I decided to take the pump apart, clean thoroughly, and then submerge the pump in water, blowing back towards the pump while connected to the outlet pipe.
Below is the result of this first test-
The above shows the check valve was not sealing. The check valve is difficult to remove, requiring drilling to remove the 4 small spots where the valve was "staked" into place. I decided to avoid this and seriously cleaned everything first. I folded over some very light sandpaper and gently went around the interface of the disk to seat. I followed that with lots of simple green spray, and then a soak in mineral spirits. Lastly I used compressed air from both directions. Then it was time to test again. Same test...
Yahoo! Tight shutoff!
Next step was to make sure the mating flange surfaces of the body were flat. I used a fine flat faced file to get close, then finished the surfaces by using wet or dry sandpaper on a flat surface.

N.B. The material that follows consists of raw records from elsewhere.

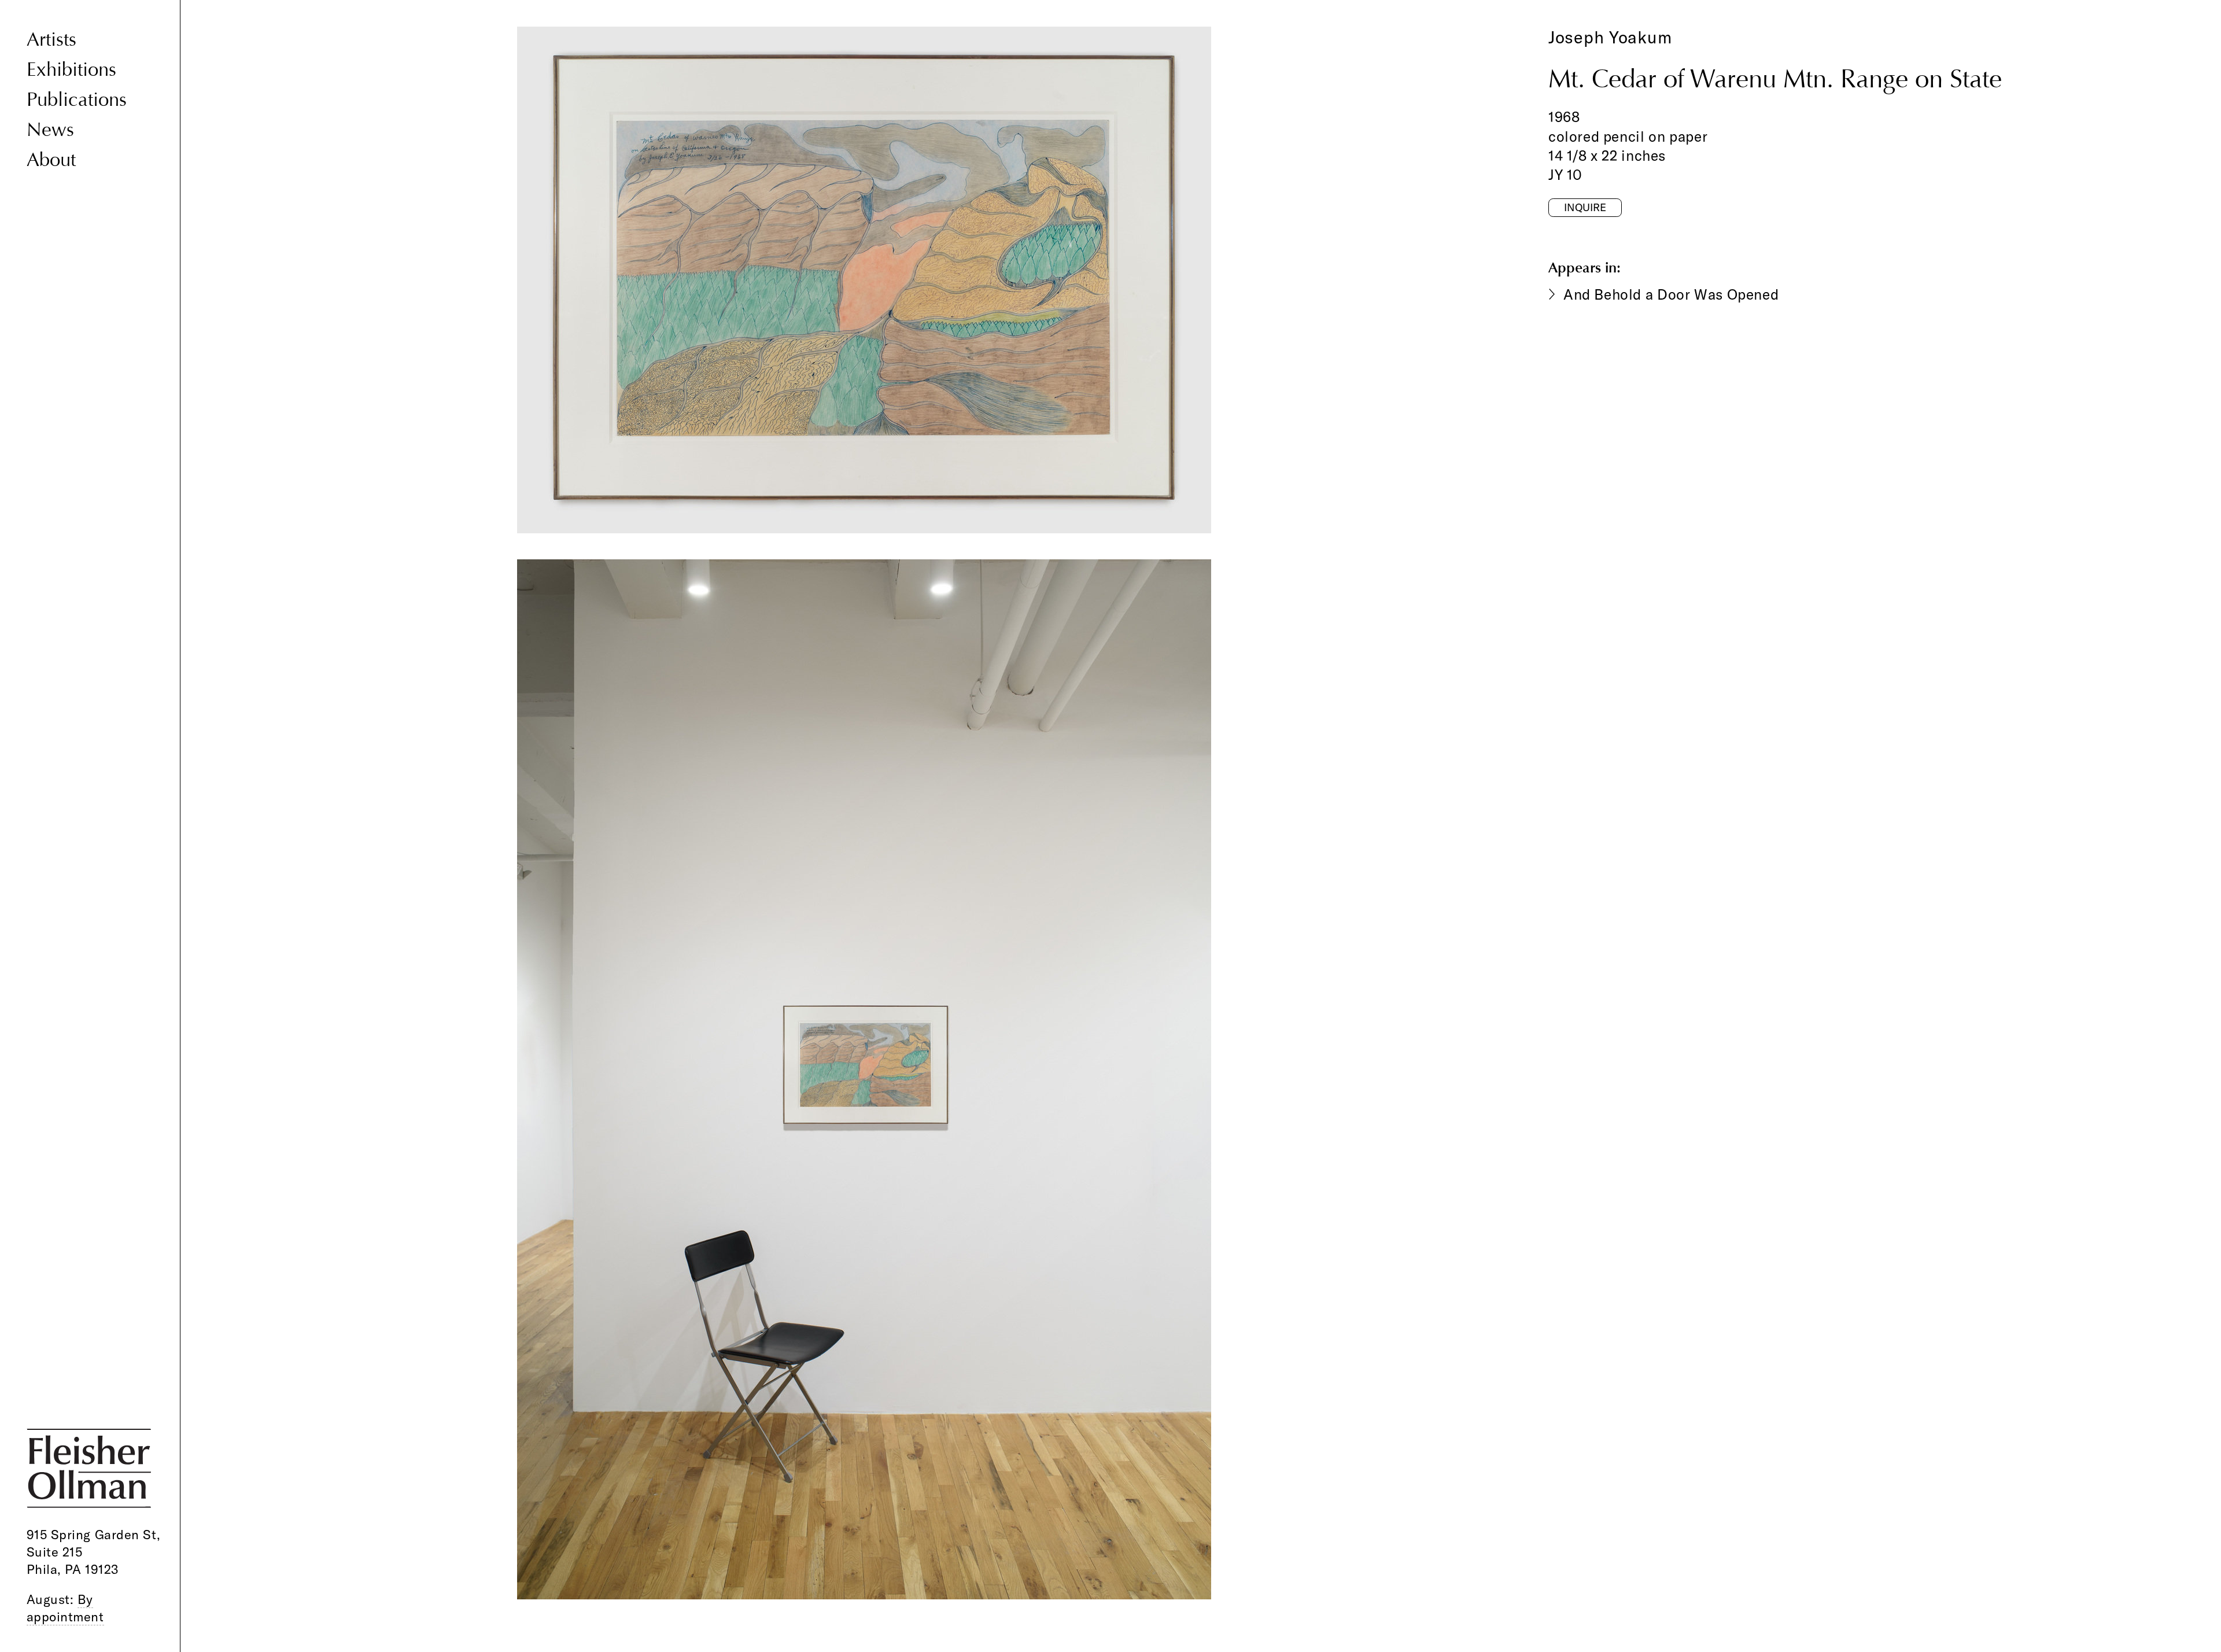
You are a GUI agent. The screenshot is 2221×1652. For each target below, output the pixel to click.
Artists (51, 39)
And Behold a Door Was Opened (1671, 294)
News (50, 129)
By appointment (65, 1608)
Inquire (1585, 207)
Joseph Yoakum (1610, 37)
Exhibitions (71, 69)
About (51, 160)
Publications (77, 99)
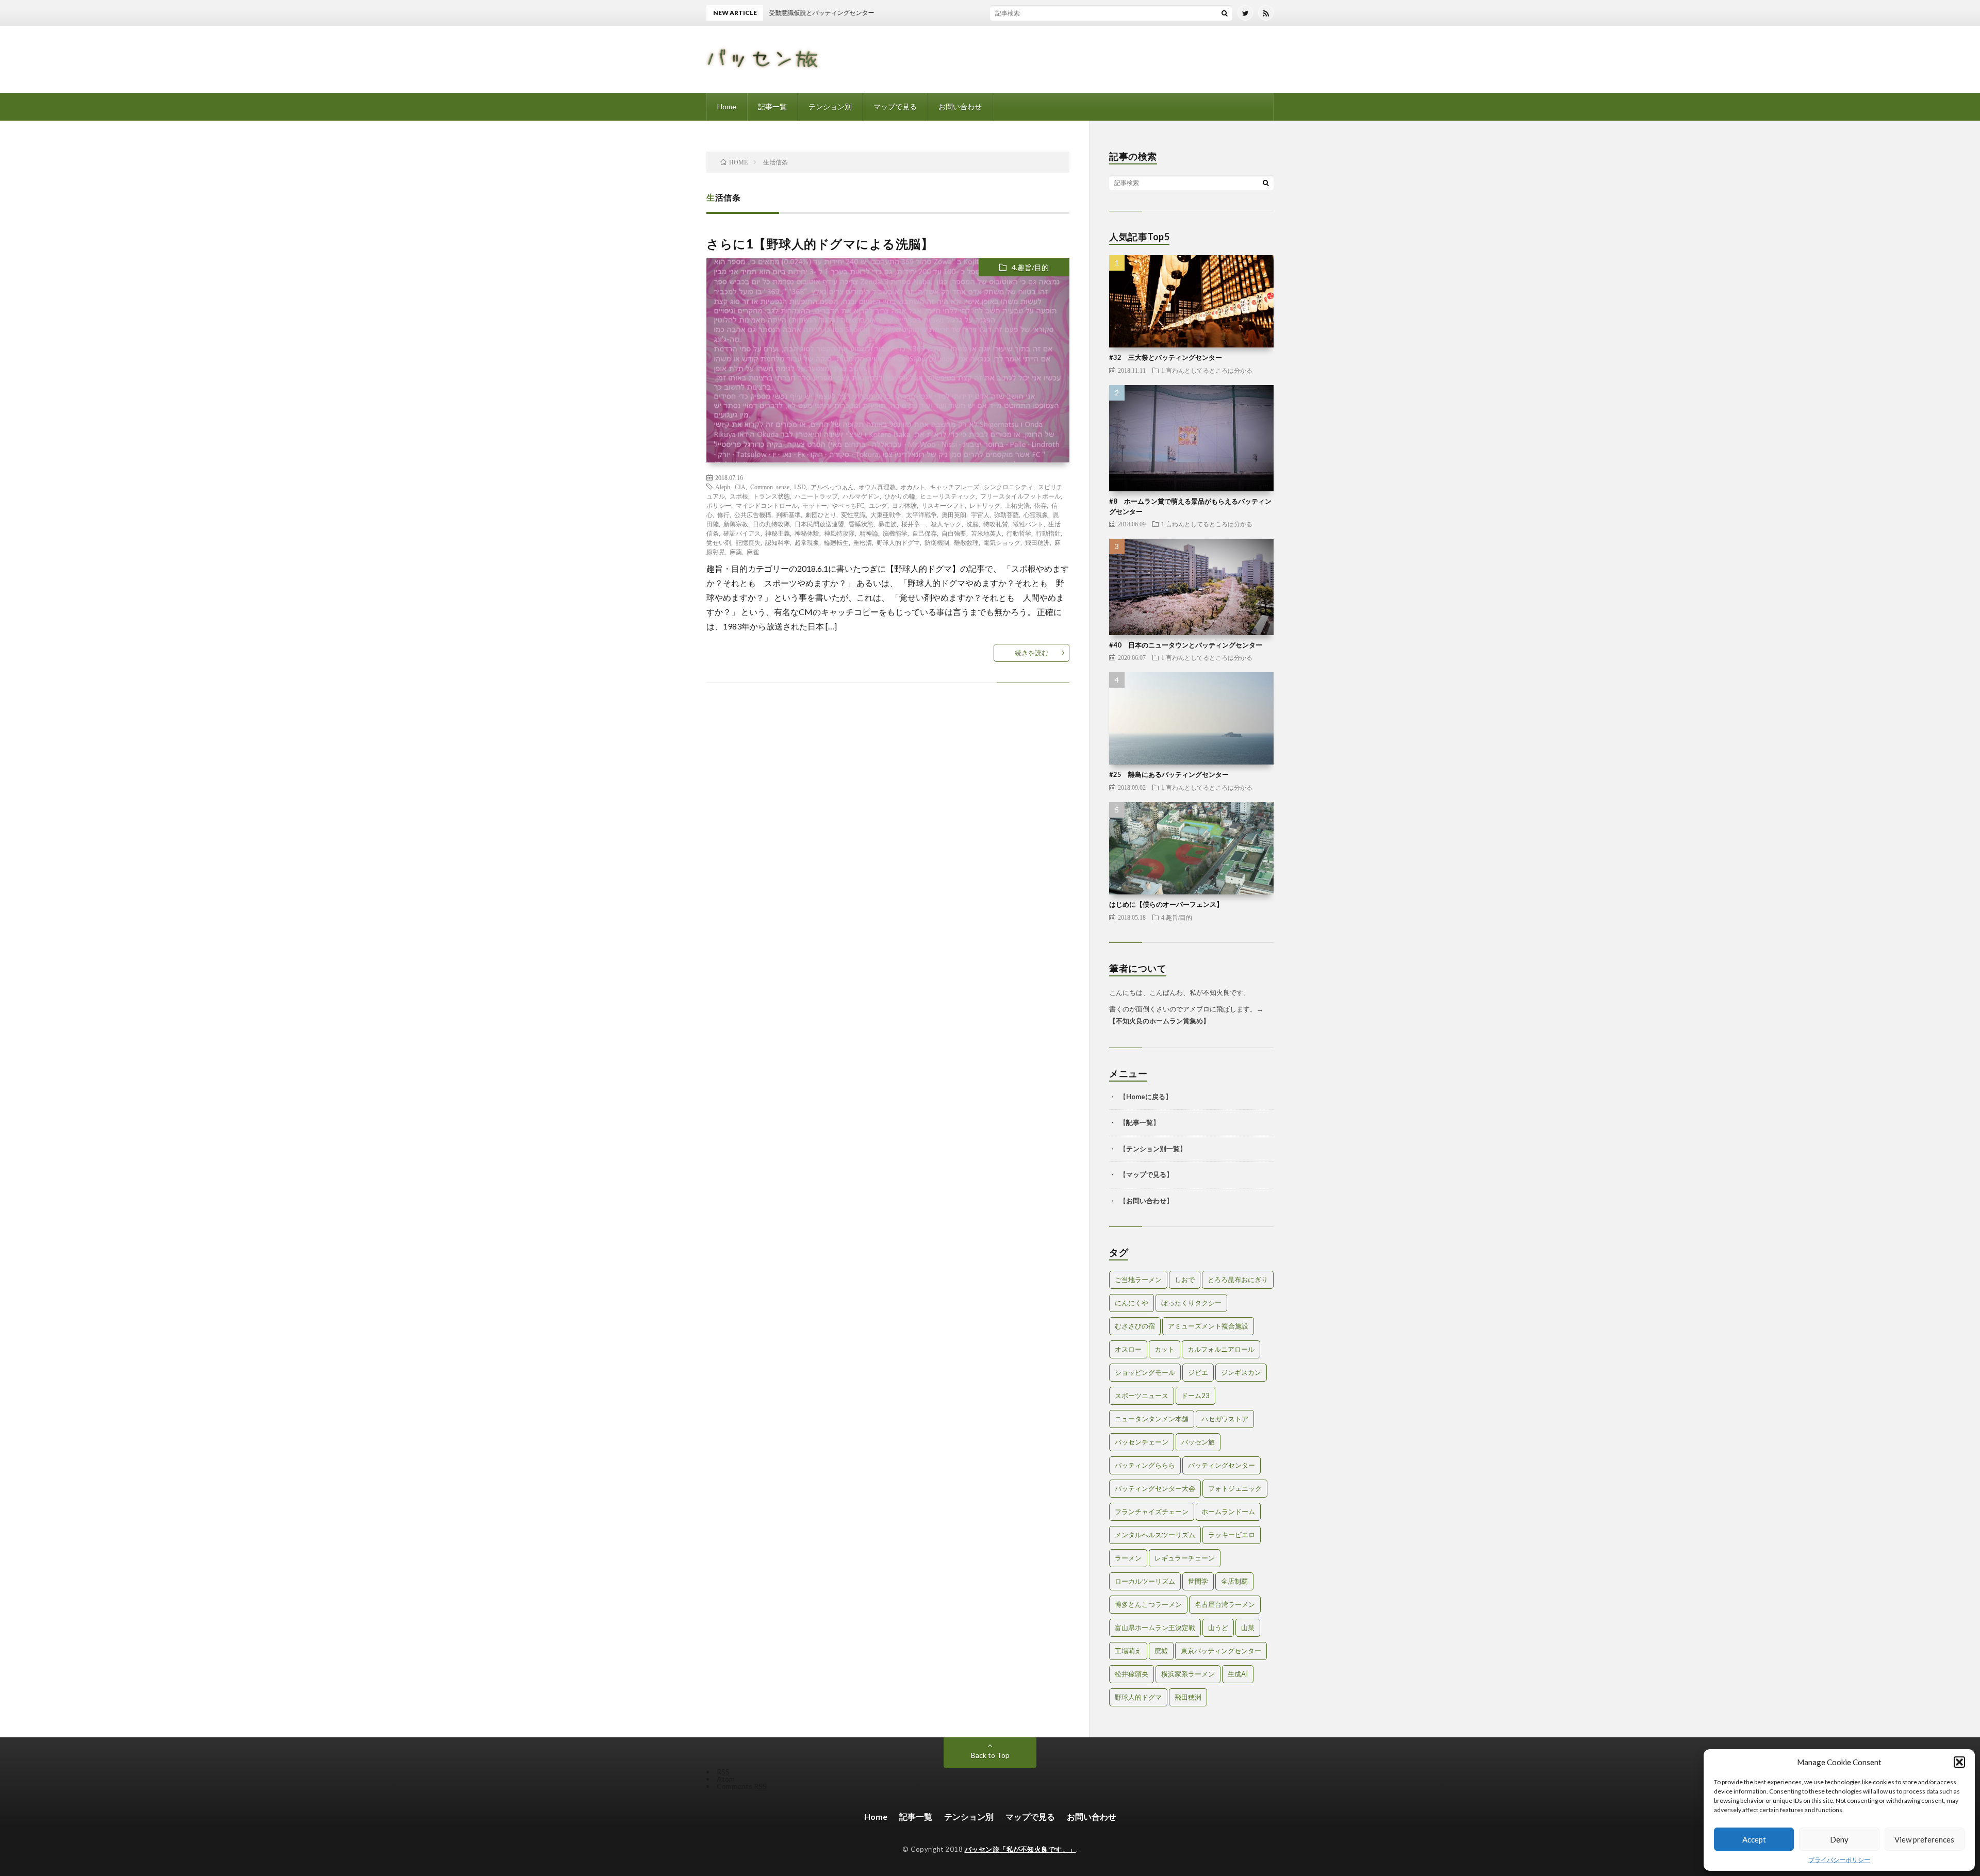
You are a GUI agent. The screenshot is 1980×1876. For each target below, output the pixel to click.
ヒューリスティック (948, 496)
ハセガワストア (1224, 1419)
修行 (723, 514)
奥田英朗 (954, 514)
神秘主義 (777, 533)
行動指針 (1048, 533)
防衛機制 (937, 542)
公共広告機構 (752, 514)
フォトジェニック (1235, 1488)
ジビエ (1198, 1372)
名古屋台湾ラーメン (1225, 1604)
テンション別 (830, 106)
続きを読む (1031, 653)
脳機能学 (895, 533)
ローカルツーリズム (1145, 1581)
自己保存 (924, 533)
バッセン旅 (1198, 1442)
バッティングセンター (1221, 1465)
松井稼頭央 (1131, 1674)
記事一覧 (772, 106)
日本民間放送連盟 (819, 524)
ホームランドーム (1228, 1511)
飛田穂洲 (1037, 542)
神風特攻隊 (839, 533)
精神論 (869, 533)
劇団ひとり (820, 514)
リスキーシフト (943, 505)
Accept (1754, 1839)
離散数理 (966, 542)
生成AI (1238, 1674)
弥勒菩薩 (1006, 514)
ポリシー (718, 505)
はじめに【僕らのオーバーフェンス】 (1166, 904)
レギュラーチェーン (1184, 1558)
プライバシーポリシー (1839, 1860)
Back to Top (990, 1755)
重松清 (862, 542)
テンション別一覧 (1153, 1148)
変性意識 (853, 514)
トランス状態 (771, 496)
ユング (878, 505)
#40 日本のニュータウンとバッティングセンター (1185, 645)
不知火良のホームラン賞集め (1159, 1021)
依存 (1040, 505)
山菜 (1248, 1627)
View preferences (1924, 1839)
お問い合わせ (960, 106)
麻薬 (736, 552)
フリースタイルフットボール (1020, 496)
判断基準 (788, 514)
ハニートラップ (816, 496)
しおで (1185, 1279)
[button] (1959, 1762)
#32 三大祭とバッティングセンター (1165, 357)
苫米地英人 (986, 533)
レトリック (984, 505)
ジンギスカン (1241, 1372)
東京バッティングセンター (1221, 1651)
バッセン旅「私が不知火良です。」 (1020, 1849)
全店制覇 (1234, 1581)
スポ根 (739, 496)
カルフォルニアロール (1221, 1349)
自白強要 (954, 533)
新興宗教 (735, 524)
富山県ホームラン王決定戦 (1155, 1627)
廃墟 (1161, 1651)
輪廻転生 (836, 542)
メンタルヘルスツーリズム (1155, 1535)
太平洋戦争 (921, 514)
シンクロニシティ (1008, 487)
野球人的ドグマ (898, 542)
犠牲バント (1028, 524)
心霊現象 (1036, 514)
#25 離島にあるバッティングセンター (1169, 774)
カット (1164, 1349)
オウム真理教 (877, 487)
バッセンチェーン (1141, 1442)
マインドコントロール (767, 505)
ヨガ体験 (904, 505)
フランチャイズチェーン (1152, 1511)
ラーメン (1128, 1558)
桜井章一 (913, 524)
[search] (1224, 13)
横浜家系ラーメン (1188, 1674)
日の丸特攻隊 (771, 524)
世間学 (1198, 1581)
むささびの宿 (1135, 1326)
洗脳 (972, 524)
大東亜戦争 (885, 514)
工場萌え (1128, 1651)
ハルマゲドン (861, 496)
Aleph (722, 487)
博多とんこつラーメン (1148, 1604)
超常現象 (807, 542)
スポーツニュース (1141, 1395)
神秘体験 (807, 533)
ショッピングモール (1145, 1372)
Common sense (769, 487)
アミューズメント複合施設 (1208, 1326)
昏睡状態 (861, 524)
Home (726, 106)
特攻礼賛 (995, 524)
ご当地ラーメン (1138, 1279)
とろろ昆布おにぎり (1238, 1279)
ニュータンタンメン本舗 (1152, 1419)
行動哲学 (1018, 533)
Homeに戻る (1145, 1096)
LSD (800, 487)
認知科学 (777, 542)
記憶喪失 (748, 542)
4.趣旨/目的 (1030, 267)
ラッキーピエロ (1231, 1535)
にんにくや (1131, 1303)
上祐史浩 (1017, 505)
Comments (742, 1786)
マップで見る (895, 106)
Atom (726, 1778)
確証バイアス (742, 533)
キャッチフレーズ (954, 487)
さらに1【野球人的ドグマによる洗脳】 (819, 243)
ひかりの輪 (899, 496)
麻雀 (753, 552)
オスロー (1128, 1349)
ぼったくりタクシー (1191, 1303)
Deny (1839, 1839)
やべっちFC (848, 505)
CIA (740, 487)
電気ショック (1001, 542)
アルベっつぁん (832, 487)
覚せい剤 (718, 542)
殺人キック (946, 524)
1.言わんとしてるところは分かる (1206, 370)
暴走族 (887, 524)
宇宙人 (980, 514)
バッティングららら (1145, 1465)
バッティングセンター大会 (1155, 1488)
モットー (814, 505)
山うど (1218, 1627)
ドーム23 (1195, 1395)
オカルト (912, 487)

The result was much better. These flanges get bent from people tightening down the screws too much, and this repair is something I would recommend to anyone who has their pump out for repair.
I had extra springs from other repairs I have done over the years, and there is some variation in the length of the large pump spring. I went ahead and used the old springs
Proceeding on to assembly, one thing that is somewhat tricky is compressing the springs so that the "C" clip can be installed on the end of the push rod. Holding it all together is difficult by hand, and compressing it in a vice covers up the end where the clip needs to go. Rummaging through my junk drawer, I found the perfect thing-- it is from a light fixture where you connect a room light to a junction box. The hole was just the right size to fit over the spring end cap but let the shaft push through. Instead of a vice, I used zip-ties to hold it low enough to install the C clip.
Last step is to make sure the diaphragm is flat when tightening down the screws around the flange of the body. I cut off the zip ties and then used two more to adjust the height of the diaphragm to exactly where I wanted it. Then I installed the upper body while keeping the diaphragm flat.
Done! Should be good for miles and miles of pumping fresh fuel to the carbs!
After installing a rebuilt pump, it is a good idea to re-check float levels. Here is a shot of the level in my passenger carb lining up perfectly at Z3 level on my gauge. Right where it should be. Also, if I take the car up to 4k RPM and hold it there while watching the level, it stays right on the line.